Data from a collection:
======

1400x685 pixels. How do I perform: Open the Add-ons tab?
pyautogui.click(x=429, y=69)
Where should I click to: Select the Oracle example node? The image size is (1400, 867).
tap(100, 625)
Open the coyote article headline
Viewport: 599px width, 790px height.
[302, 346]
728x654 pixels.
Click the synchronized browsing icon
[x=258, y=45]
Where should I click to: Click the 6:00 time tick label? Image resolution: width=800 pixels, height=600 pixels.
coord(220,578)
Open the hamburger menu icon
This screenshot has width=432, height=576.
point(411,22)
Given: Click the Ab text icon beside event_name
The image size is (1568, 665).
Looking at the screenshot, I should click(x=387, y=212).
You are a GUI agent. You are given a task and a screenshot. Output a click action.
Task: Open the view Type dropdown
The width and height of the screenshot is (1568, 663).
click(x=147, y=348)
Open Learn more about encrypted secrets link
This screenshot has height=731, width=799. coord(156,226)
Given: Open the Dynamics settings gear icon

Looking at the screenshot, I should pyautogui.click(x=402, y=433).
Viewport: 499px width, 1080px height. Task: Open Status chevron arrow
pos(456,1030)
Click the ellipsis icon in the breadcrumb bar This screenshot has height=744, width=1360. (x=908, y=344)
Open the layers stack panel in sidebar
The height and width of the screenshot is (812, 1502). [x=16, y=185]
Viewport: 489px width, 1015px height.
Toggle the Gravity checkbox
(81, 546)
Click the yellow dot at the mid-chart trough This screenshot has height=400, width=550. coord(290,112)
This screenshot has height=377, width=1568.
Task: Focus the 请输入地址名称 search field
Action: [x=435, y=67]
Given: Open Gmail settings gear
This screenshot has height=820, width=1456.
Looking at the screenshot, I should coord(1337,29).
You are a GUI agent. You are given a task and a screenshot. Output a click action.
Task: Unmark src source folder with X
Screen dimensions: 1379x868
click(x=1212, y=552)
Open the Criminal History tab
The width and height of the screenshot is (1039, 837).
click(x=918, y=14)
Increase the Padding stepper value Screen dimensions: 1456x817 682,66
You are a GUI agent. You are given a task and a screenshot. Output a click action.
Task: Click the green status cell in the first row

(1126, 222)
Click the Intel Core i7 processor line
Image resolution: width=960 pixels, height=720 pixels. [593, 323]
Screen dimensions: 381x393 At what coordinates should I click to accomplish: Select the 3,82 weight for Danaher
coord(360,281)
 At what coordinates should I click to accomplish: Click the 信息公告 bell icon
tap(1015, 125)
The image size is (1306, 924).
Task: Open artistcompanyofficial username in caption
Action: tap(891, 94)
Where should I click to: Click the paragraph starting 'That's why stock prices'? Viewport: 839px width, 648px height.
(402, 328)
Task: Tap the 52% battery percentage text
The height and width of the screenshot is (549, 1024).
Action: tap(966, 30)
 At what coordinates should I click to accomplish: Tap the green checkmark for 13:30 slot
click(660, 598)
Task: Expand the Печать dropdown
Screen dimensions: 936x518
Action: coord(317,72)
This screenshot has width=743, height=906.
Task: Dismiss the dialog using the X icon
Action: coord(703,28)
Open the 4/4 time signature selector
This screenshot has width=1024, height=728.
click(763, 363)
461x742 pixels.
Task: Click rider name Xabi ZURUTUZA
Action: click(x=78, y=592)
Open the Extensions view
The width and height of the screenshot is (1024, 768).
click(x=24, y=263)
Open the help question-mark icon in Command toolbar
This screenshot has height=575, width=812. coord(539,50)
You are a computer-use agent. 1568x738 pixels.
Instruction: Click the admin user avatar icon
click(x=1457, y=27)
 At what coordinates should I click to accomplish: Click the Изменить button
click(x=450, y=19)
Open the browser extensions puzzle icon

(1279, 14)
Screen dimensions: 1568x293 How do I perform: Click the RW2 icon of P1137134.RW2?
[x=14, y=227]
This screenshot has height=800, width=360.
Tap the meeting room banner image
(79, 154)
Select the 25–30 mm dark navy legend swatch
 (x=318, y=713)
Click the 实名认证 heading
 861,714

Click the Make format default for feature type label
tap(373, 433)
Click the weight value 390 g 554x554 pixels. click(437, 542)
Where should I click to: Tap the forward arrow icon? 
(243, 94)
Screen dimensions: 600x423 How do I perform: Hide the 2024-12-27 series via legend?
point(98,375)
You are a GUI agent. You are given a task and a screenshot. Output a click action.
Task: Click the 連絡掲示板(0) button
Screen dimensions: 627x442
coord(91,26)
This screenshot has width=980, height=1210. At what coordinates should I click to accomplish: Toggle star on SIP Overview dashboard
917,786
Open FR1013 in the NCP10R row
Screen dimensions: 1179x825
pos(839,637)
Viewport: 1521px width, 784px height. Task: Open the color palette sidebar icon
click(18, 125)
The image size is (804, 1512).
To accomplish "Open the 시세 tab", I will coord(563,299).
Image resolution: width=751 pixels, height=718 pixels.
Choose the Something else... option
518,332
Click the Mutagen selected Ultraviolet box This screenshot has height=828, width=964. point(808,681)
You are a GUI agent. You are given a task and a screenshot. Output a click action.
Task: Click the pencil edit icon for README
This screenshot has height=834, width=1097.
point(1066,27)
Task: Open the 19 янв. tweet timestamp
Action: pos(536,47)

======

Your objective:
Update the data above by changing each "GUI agent" to "desktop assistant", leaving everything else untouched.

Response to the exercise:
1400x685 pixels. How do I perform: Open the Add-ons tab?
pyautogui.click(x=429, y=69)
Where should I click to: Select the Oracle example node? The image size is (1400, 867).
tap(100, 625)
Open the coyote article headline
Viewport: 599px width, 790px height.
[302, 346]
728x654 pixels.
Click the synchronized browsing icon
[x=258, y=45]
Where should I click to: Click the 6:00 time tick label? Image resolution: width=800 pixels, height=600 pixels.
coord(220,578)
Open the hamburger menu icon
This screenshot has width=432, height=576.
point(411,22)
Given: Click the Ab text icon beside event_name
The image size is (1568, 665).
Looking at the screenshot, I should click(x=387, y=212).
You are a desktop assistant. You are given a task and a screenshot. Output a click action.
Task: Open the view Type dropdown
The width and height of the screenshot is (1568, 663).
click(x=147, y=348)
Open Learn more about encrypted secrets link
This screenshot has height=731, width=799. coord(156,226)
Given: Open the Dynamics settings gear icon

Looking at the screenshot, I should pyautogui.click(x=402, y=433).
Viewport: 499px width, 1080px height. Task: Open Status chevron arrow
pos(456,1030)
Click the ellipsis icon in the breadcrumb bar This screenshot has height=744, width=1360. (x=908, y=344)
Open the layers stack panel in sidebar
The height and width of the screenshot is (812, 1502). [x=16, y=185]
Viewport: 489px width, 1015px height.
Toggle the Gravity checkbox
(81, 546)
Click the yellow dot at the mid-chart trough This screenshot has height=400, width=550. coord(290,112)
This screenshot has height=377, width=1568.
Task: Focus the 请输入地址名称 search field
Action: [x=435, y=67]
Given: Open Gmail settings gear
This screenshot has height=820, width=1456.
Looking at the screenshot, I should coord(1337,29).
You are a desktop assistant. You are given a task and a screenshot. Output a click action.
Task: Unmark src source folder with X
Screen dimensions: 1379x868
click(x=1212, y=552)
Open the Criminal History tab
The width and height of the screenshot is (1039, 837).
click(x=918, y=14)
Increase the Padding stepper value Screen dimensions: 1456x817 682,66
You are a desktop assistant. You are given a task and a screenshot. Output a click action.
Task: Click the green status cell in the first row

(1126, 222)
Click the Intel Core i7 processor line
Image resolution: width=960 pixels, height=720 pixels. [593, 323]
Screen dimensions: 381x393 At what coordinates should I click to accomplish: Select the 3,82 weight for Danaher
coord(360,281)
 At what coordinates should I click to accomplish: Click the 信息公告 bell icon
tap(1015, 125)
The image size is (1306, 924).
Task: Open artistcompanyofficial username in caption
Action: tap(891, 94)
Where should I click to: Click the paragraph starting 'That's why stock prices'? Viewport: 839px width, 648px height.
(402, 328)
Task: Tap the 52% battery percentage text
The height and width of the screenshot is (549, 1024).
Action: tap(966, 30)
 At what coordinates should I click to accomplish: Tap the green checkmark for 13:30 slot
click(660, 598)
Task: Expand the Печать dropdown
Screen dimensions: 936x518
Action: coord(317,72)
This screenshot has width=743, height=906.
Task: Dismiss the dialog using the X icon
Action: coord(703,28)
Open the 4/4 time signature selector
This screenshot has width=1024, height=728.
click(763, 363)
461x742 pixels.
Task: Click rider name Xabi ZURUTUZA
Action: click(x=78, y=592)
Open the Extensions view
The width and height of the screenshot is (1024, 768).
click(x=24, y=263)
Open the help question-mark icon in Command toolbar
This screenshot has height=575, width=812. coord(539,50)
You are a computer-use agent. 1568x738 pixels.
Instruction: Click the admin user avatar icon
click(x=1457, y=27)
 At what coordinates should I click to accomplish: Click the Изменить button
click(x=450, y=19)
Open the browser extensions puzzle icon

(1279, 14)
Screen dimensions: 1568x293 How do I perform: Click the RW2 icon of P1137134.RW2?
[x=14, y=227]
This screenshot has height=800, width=360.
Tap the meeting room banner image
(79, 154)
Select the 25–30 mm dark navy legend swatch
 (x=318, y=713)
Click the 实名认证 heading
 861,714

Click the Make format default for feature type label
tap(373, 433)
Click the weight value 390 g 554x554 pixels. click(437, 542)
Where should I click to: Tap the forward arrow icon? 
(243, 94)
Screen dimensions: 600x423 How do I perform: Hide the 2024-12-27 series via legend?
point(98,375)
You are a desktop assistant. You are given a task and a screenshot. Output a click action.
Task: Click the 連絡掲示板(0) button
Screen dimensions: 627x442
coord(91,26)
This screenshot has width=980, height=1210. At what coordinates should I click to accomplish: Toggle star on SIP Overview dashboard
917,786
Open FR1013 in the NCP10R row
Screen dimensions: 1179x825
pos(839,637)
Viewport: 1521px width, 784px height. Task: Open the color palette sidebar icon
click(18, 125)
The image size is (804, 1512).
To accomplish "Open the 시세 tab", I will coord(563,299).
Image resolution: width=751 pixels, height=718 pixels.
Choose the Something else... option
518,332
Click the Mutagen selected Ultraviolet box This screenshot has height=828, width=964. point(808,681)
You are a desktop assistant. You are given a task and a screenshot. Output a click action.
Task: Click the pencil edit icon for README
This screenshot has height=834, width=1097.
point(1066,27)
Task: Open the 19 янв. tweet timestamp
Action: pos(536,47)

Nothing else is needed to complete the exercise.